Letters for the Week of December 14, 2011 

Readers sound off on polyamory, Marcie Hodge, and the Salvation Army.

Page 3 of 3

This is the city's most valuable tree and we do hope it is provided more respect than what is currently being shown.

Molly Batchelder, Oakland

Not-so-Sweet Charity

I was very disappointed to see the Express email promoting the anti-gay Salvation Army.

The Salvation Army has a history of active discrimination against gays and lesbians. While you might think you're helping the hungry and homeless by dropping a few dollars in the bright red buckets, or shopping their stores, not everyone can share in the donations. Many LGBT people are rejected by the evangelical church charity because they're "sexually impure."

The church claims it holds "a positive view of human sexuality" — but then clarifies that "sexual intimacy is understood as a gift of God to be enjoyed within the context of heterosexual marriage." The Salvation Army doesn't believe that gays and lesbians should ever know the intimacy of any loving relationship, instead teaching that "Christians whose sexual orientation is primarily or exclusively same-sex are called upon to embrace celibacy as a way of life."

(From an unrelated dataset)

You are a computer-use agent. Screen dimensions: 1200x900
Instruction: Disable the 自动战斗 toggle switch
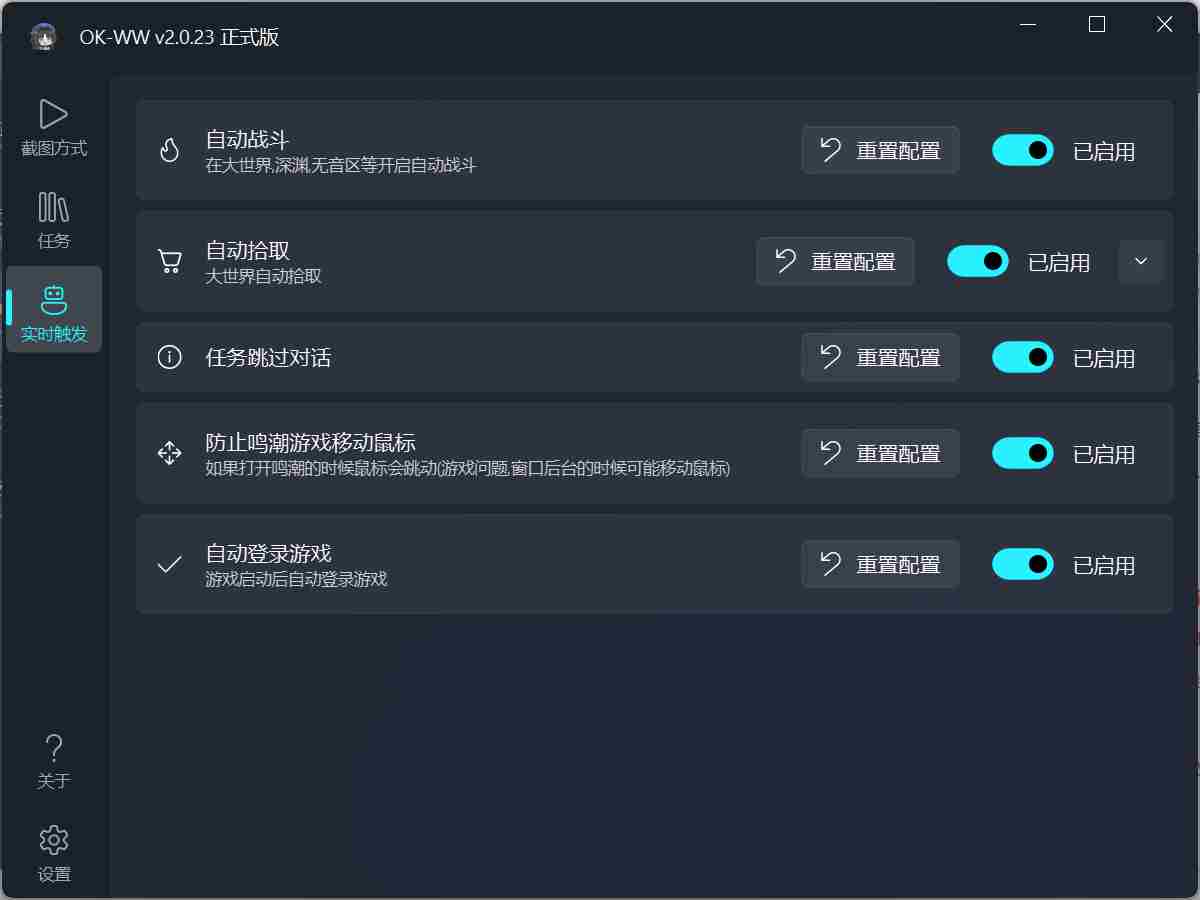(x=1023, y=150)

On its website, the group claims that "the services of The Salvation Army are available to all who qualify, without regard to sexual orientation." While the words are nice, the charity's actions speak volumes. It blatantly ignores the position statement and denies LGBT people services unless they renounce their sexuality, end same-sex relationships, or, in some cases, attend services "open to all who confess Christ as Savior and who accept and abide by The Salvation Army's doctrine and discipline." In other words, if you're gay or lesbian, you don't qualify.

The organization also has a record of actively lobbying governments worldwide for anti-gay policies — including an attempt to make consensual gay sex illegal. (Yes, you're paying lobbyists with those purchases or donations.) As the holidays approach, the Salvation Army bell ringers are out in front of stores dunning shoppers for donations. If you care about gay rights, you'll skip their bucket in favor of a charity that doesn't actively discriminate against the LGBT community.